The periodic down regulation of Cyclin E gene expression from exit of mitosis to end of G(1) is controlled by a deacetylase- and E2F-associated bipartite repressor element

Polanowska, J.; Fabbrizio, E.; Le Cam, L.; Trouche, D.; Emiliani, S.; Herrera, R.; Sardet, C.


2001-07-12 / vol 20 / pages 4115-27


The expression of cyclin E and that of a few other bona fide cell cycle regulatory genes periodically oscillates every cycle in proliferating cells.

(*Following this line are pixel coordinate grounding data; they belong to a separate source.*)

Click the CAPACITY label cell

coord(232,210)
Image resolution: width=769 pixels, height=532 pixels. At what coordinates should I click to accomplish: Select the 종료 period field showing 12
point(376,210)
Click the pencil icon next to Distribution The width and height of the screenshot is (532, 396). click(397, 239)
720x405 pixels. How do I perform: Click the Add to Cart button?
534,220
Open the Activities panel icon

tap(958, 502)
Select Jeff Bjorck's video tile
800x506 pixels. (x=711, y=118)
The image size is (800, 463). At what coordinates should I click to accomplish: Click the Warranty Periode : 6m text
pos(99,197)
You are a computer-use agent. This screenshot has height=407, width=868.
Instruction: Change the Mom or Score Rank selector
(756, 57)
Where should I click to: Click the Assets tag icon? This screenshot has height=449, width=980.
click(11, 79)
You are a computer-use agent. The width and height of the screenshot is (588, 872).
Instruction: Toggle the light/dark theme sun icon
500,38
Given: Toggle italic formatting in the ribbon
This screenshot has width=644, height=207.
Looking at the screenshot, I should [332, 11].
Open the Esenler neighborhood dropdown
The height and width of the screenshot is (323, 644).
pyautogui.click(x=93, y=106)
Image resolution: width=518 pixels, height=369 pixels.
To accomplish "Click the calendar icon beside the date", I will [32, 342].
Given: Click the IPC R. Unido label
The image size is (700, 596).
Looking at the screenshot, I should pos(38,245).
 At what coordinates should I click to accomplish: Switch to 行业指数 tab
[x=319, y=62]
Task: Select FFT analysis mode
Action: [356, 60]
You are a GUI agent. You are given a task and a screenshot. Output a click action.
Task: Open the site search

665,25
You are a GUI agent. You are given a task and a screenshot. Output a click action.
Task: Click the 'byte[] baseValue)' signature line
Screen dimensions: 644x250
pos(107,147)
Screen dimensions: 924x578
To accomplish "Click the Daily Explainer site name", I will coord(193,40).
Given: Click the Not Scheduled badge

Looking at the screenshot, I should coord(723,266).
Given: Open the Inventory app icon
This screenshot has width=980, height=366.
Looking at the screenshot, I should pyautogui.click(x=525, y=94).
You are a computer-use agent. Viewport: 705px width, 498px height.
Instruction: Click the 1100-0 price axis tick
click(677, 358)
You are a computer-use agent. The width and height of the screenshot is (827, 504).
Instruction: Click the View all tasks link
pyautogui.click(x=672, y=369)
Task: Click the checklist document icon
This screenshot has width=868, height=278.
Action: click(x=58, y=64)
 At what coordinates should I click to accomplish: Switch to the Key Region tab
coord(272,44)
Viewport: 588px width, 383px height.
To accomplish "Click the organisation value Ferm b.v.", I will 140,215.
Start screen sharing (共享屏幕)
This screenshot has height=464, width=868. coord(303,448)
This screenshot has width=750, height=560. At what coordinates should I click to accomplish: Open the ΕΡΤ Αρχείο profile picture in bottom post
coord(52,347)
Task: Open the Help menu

Although numerous experiments have documented the role of E2F sites and E2F activities in the control of these genes as cells exit from G(0) to move through the initial G(1)/S phase transition, almost nothing is known on the role of E2Fs during the subsequent cell cycles. Here we show that a variant E2F-site that is part of the Cyclin E Repressor Module (CERM) (Le Cam et al., 1999b) accounts for the periodic down regulation of the cyclin E promoter observed between the exit from mitosis until the mid/late G(1) phase in exponentially cycling cells. This cell cycle-dependent repression correlates with the periodic binding of an atypical G(1)-specific high molecular weight p107-E2F complex (Cyclin E Repressor Complex: CERC2) that differs in both size and DNA binding behaviors from known p107-E2F complexes. Notably, affinity purified CERC2 displays a TSA-sensitive histone deacetylase activity and, consistent with this, derepression of the cyclin E promoter by trichostatin A depends on the CERM element. Altogether, this shows that the cell cycle-dependent control of cyclin E promoter in cycling cells is embroiled in acetylation pathways via the CERM-like E2F element.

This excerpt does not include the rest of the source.